German biotechnology company BioNTech and U.S. company Pfizer said on Wednesday that their COVID-19 vaccine was 100-percent efficient in children aged between 12 and 15.
The BNT162b2 vaccine was "well tolerated" and elicited robust antibody responses that exceeded even those in an earlier trial of 16 to 25-year-olds, the two companies said in a joint statement.
A pivotal Phase 3 trial enrolled 2,260 participants in the United States, according to BioNTech and Pfizer.
According to the German government, COVID-19 vaccines would only be available for adults initially as not enough efficacy and safety studies have been conducted among children and adolescents.
BioNTech and Pfizer plan to submit their findings to the U.S. Food and Drug Administration (FDA) and the European Medicines Agency (EMA) "as soon as possible to request expansion of the Emergency Use Authorization (EUA) and EU (European Union) Conditional Marketing Authorization for BNT162b2," the statement noted.

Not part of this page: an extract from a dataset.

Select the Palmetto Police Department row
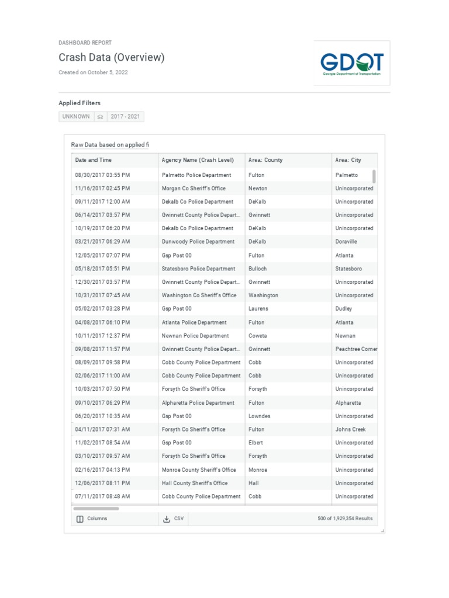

The two companies vaccinated the first group of healthy children in a global Phase 1/2/3 study last week to evaluate the safety, tolerability and immunogenicity of the COVID-19 vaccine in children aged between six months and 12 years.
Four vaccines have been approved in the EU to date, those produced by Pfizer/BioNTech, Moderna, AstraZeneca and, since March 11, Johnson &Johnson's single-dose vaccine, which is expected to be available in Germany in limited quantities from mid-April.
After suspending use of the AstraZeneca vaccine in early March, Germany's federal and state governments agreed on Tuesday that it should only be used for people over 60 years of age due to cases of cerebral vein thrombosis in connection with the immunization.
More than three months after the start of the coronavirus vaccination campaign in Germany, around 4.06 million people had been fully vaccinated by Tuesday, bringing the country's vaccination rate to 4.9 percent, the Robert Koch Institute (RKI) said.